---------- Extracted text

XProtect Video Summarization: Webinar recording and Q&A

Article

marzo 12, 2026

Watch our XProtect Video Summarization webinar to learn how this VLM plug-in analyzes video activity, generates concise scene summaries and helps operators quickly understand and search video events. Explore answers to questions submitted during the webinar.

Pricing and licensing

Q: How is XProtect Video Summarization priced?

A: XProtect Video Summarization uses a pay-per-query pricing model. Each query costs $0.15 USD, regardless of the length of the video being analyzed.

There is no separate licensing requirement for the plugin. It can be downloaded and used freely, and customers are only billed for the queries they run. The plugin is distributed through the standard Milestone partner channel.

Q: What counts as a query and how is billing handled?

A: Each time a user submits a prompt to analyze a video clip, it counts as a single query.

Queries are billed monthly, with no prepayment required. The cost is based on the number of queries submitted rather than video duration or data volume.

Q: Does video length affect the cost of a query?

A: No. Pricing is not tied to video length. A query costs $0.15 USD regardless of clip duration. The only technical limitation is that uploaded video files must be 100 MB or smaller.

Deployment and infrastructure

Q: Where is video processed when using XProtect Video Summarization?

A: Currently, video summarization is processed in the cloud using Vision Language Model (VLM) services hosted on Milestone Hafnia cloud instances in the US or EU.

When a user submits a query, the selected video clip is securely transmitted to the cloud service for analysis, and the generated summary is returned to the Smart Client.

The system running the gateway service must have internet connectivity in order to transmit video clips to the cloud service for analysis.

Milestone is actively developing on-prem and air-gapped deployment options for organizations that require fully local processing.

Q: Does video summarization require additional servers or infrastructure?

A: No additional servers are required for the current cloud-based deployment.

Because the Vision Language Model runs in the cloud, existing XProtect system components manage the workflow while the heavy processing takes place remotely. The main infrastructure consideration is sufficient network bandwidth to transfer selected video clips for analysis.

--------------------
---------- Record list

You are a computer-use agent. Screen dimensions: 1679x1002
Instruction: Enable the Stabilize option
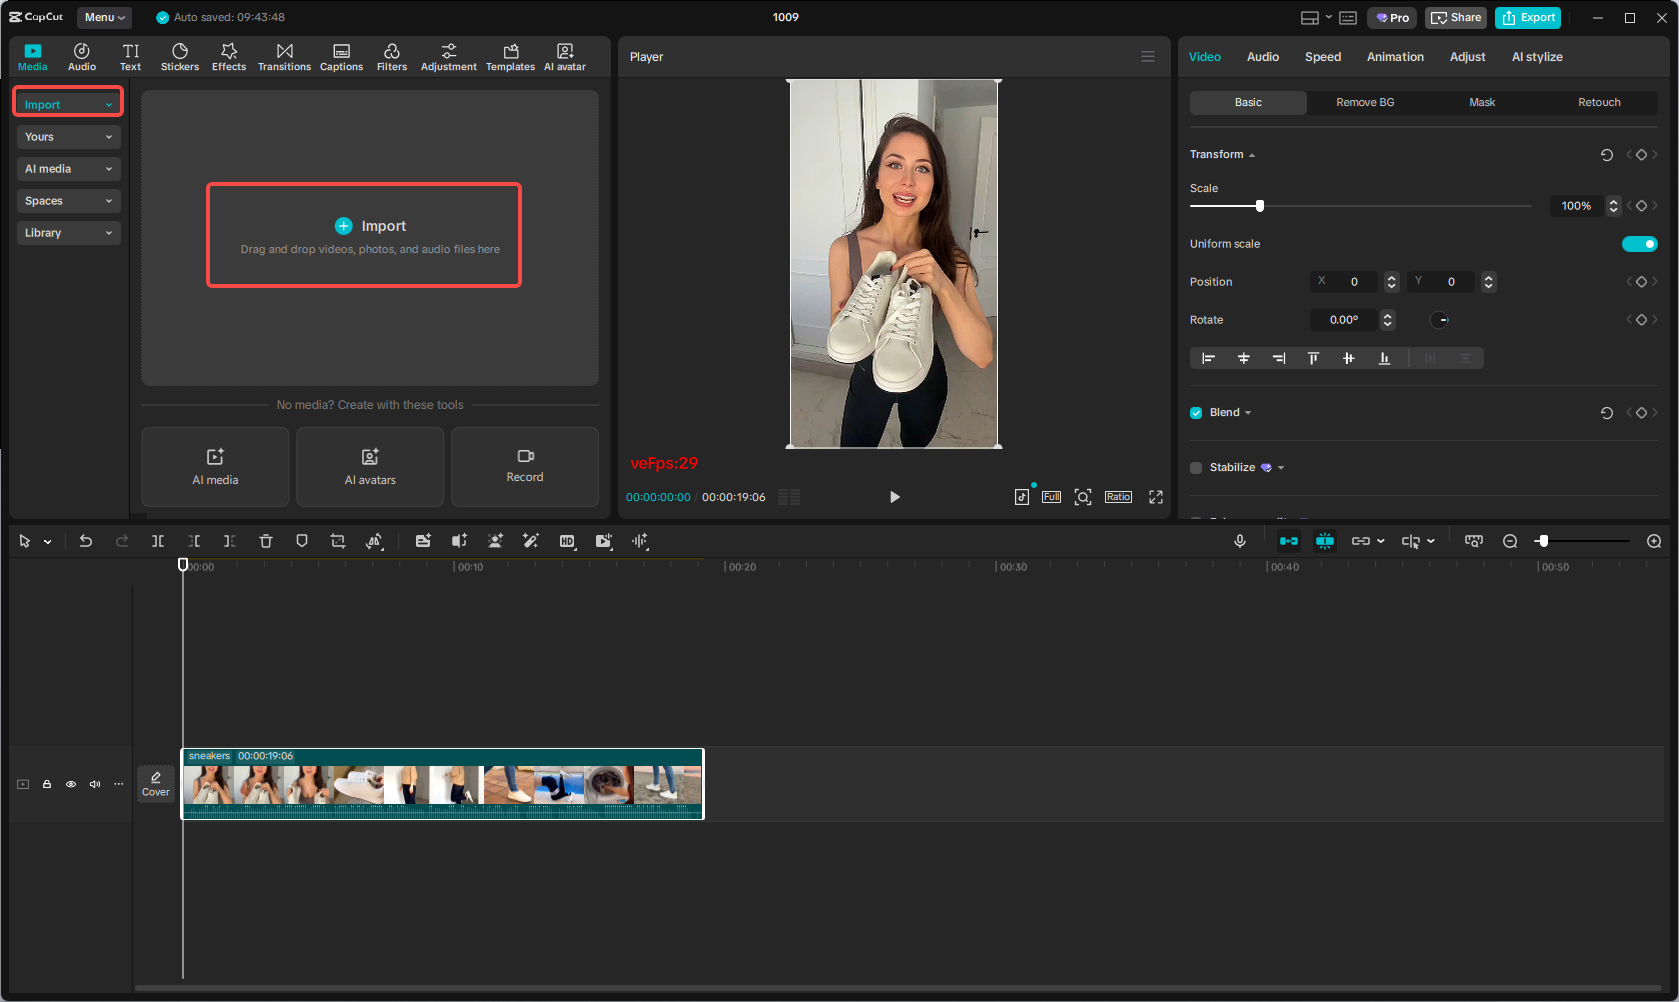[1195, 467]
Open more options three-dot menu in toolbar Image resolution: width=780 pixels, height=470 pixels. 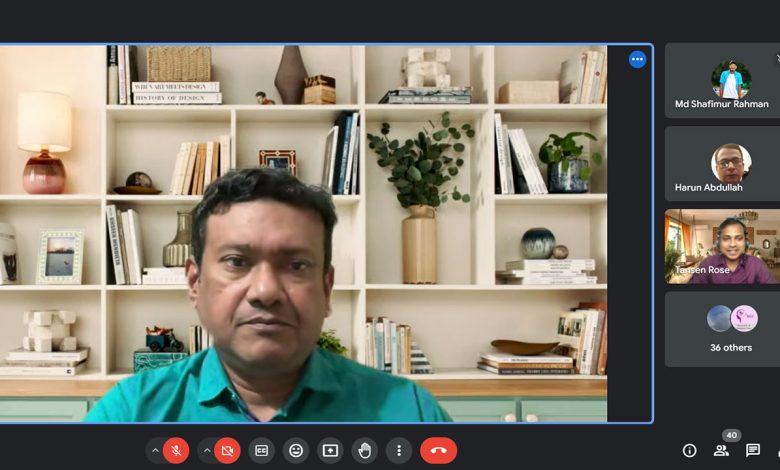399,451
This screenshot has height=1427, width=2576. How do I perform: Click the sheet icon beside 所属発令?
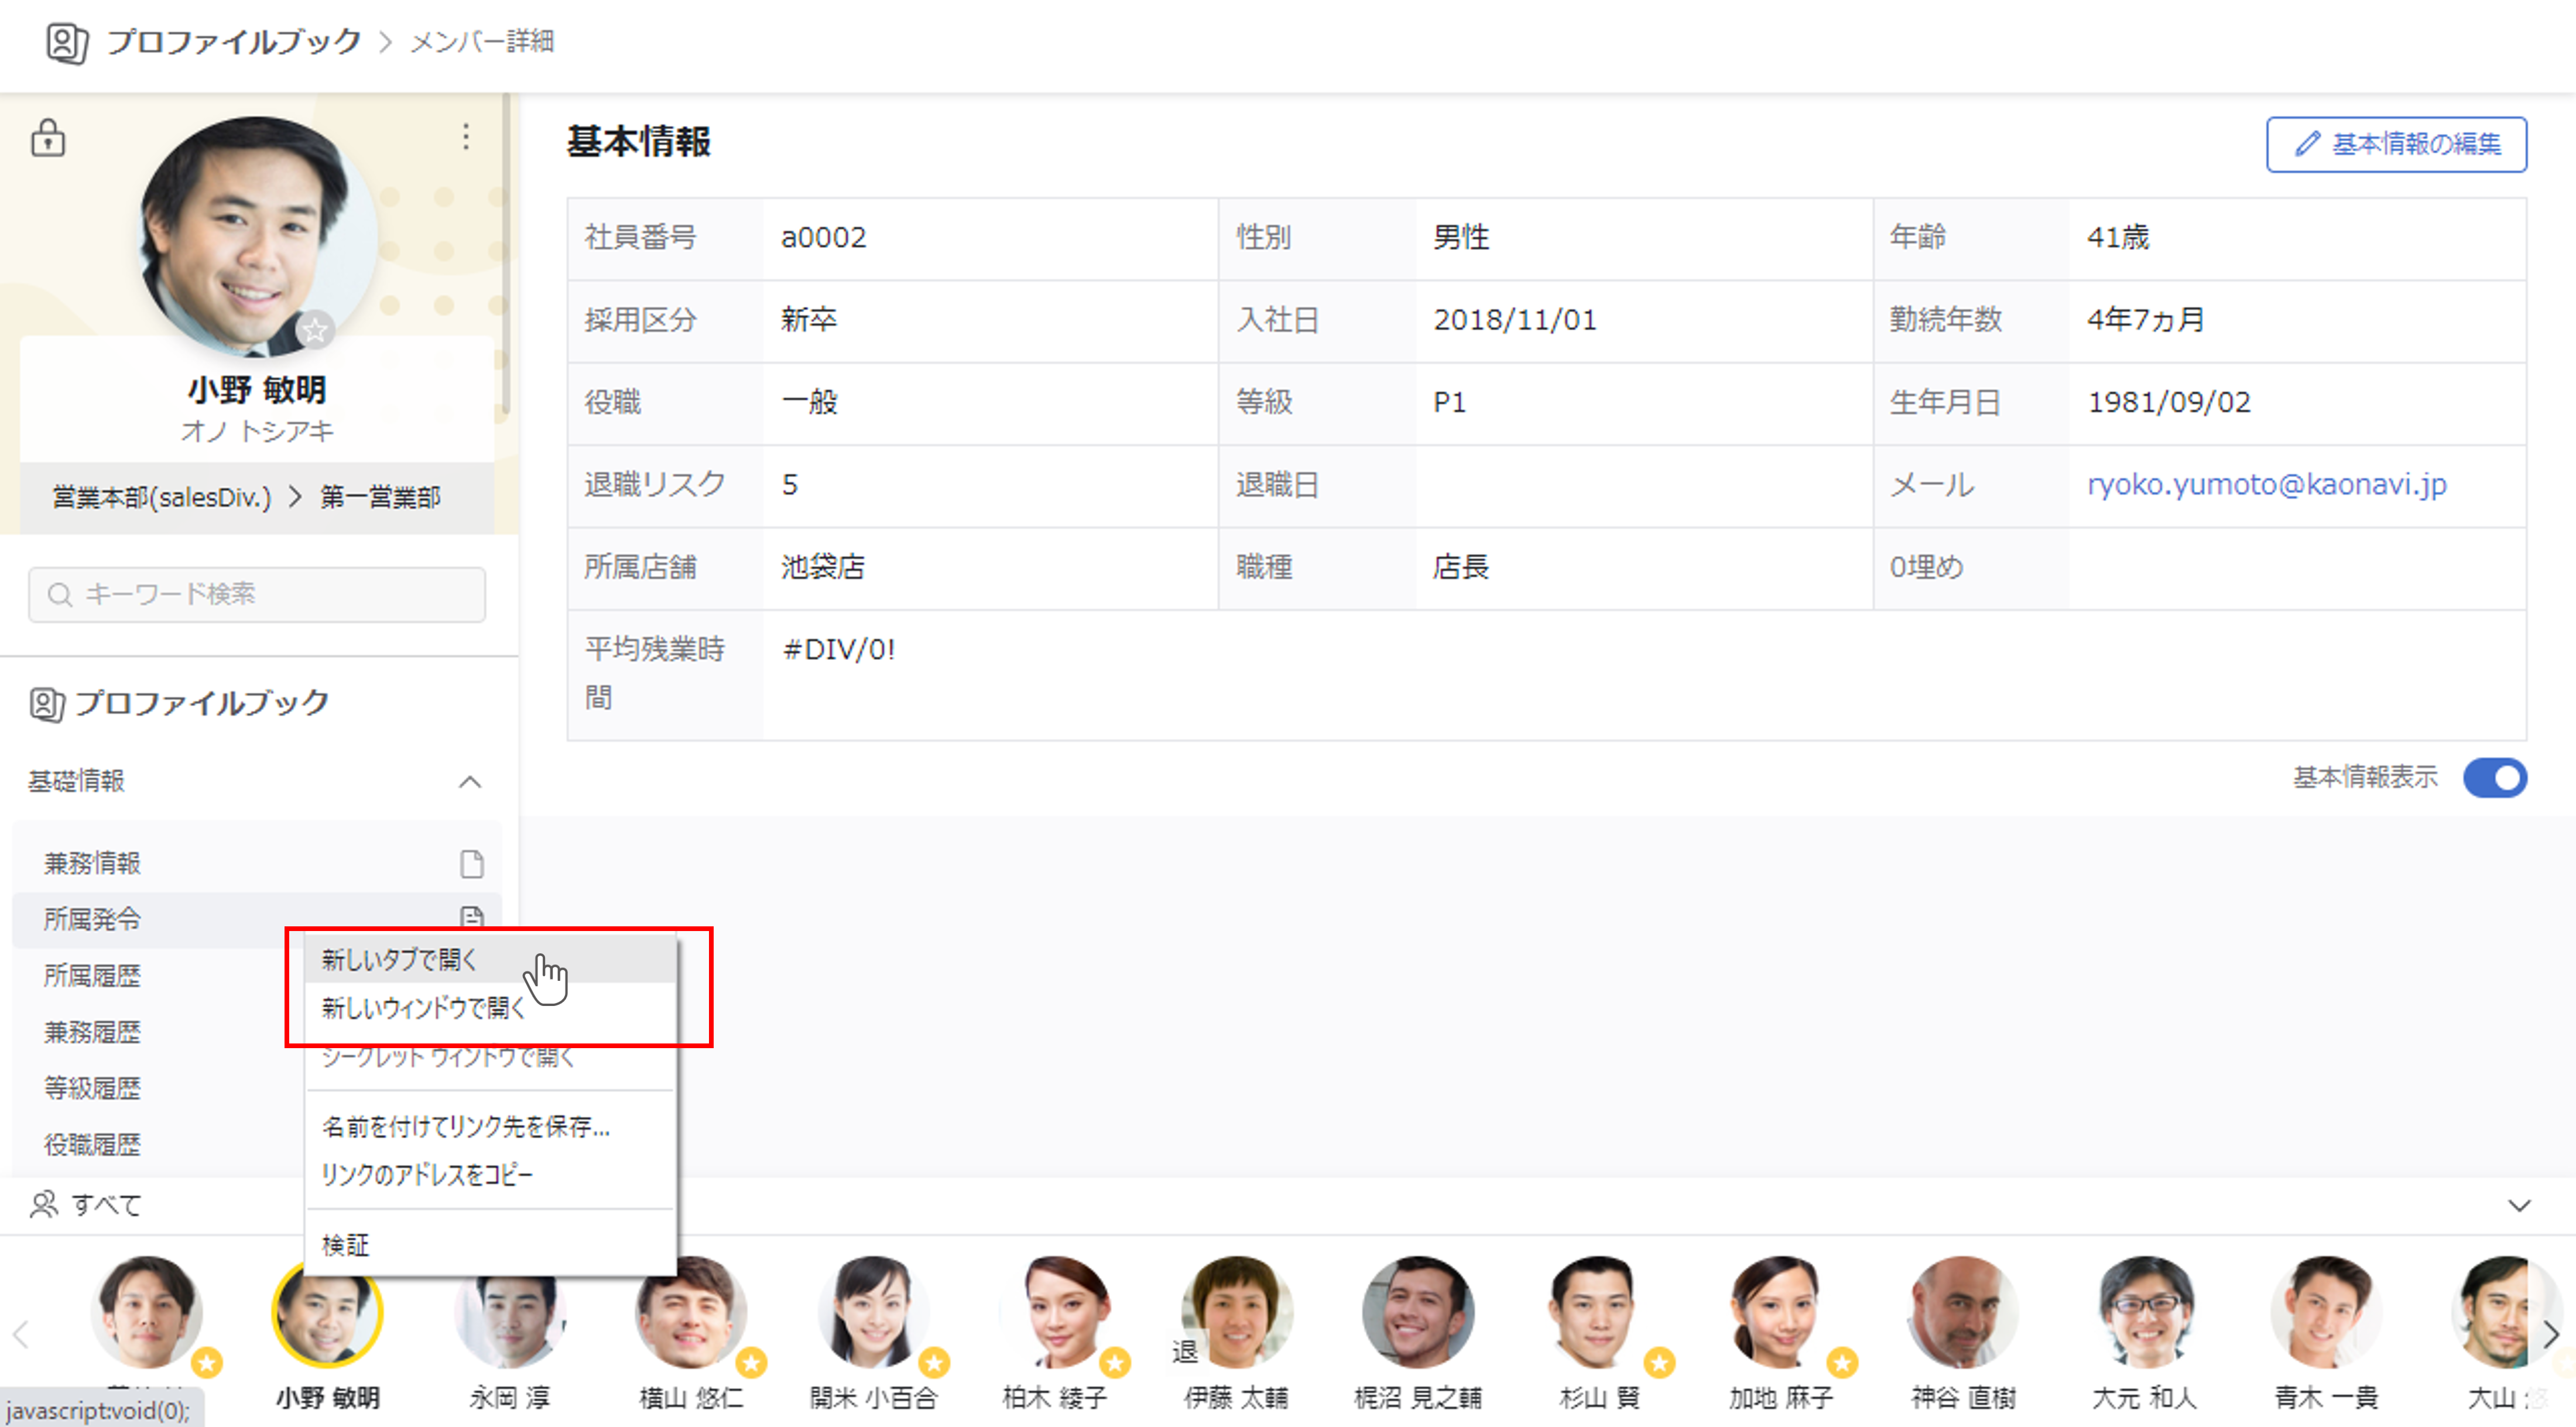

--------------------

**Exercise task**
List every line marked "Q:" in the webinar Q&A article above, in the order in which they appear.

**Response to the task**
1. How is XProtect Video Summarization priced?
2. What counts as a query and how is billing handled?
3. Does video length affect the cost of a query?
4. Where is video processed when using XProtect Video Summarization?
5. Does video summarization require additional servers or infrastructure?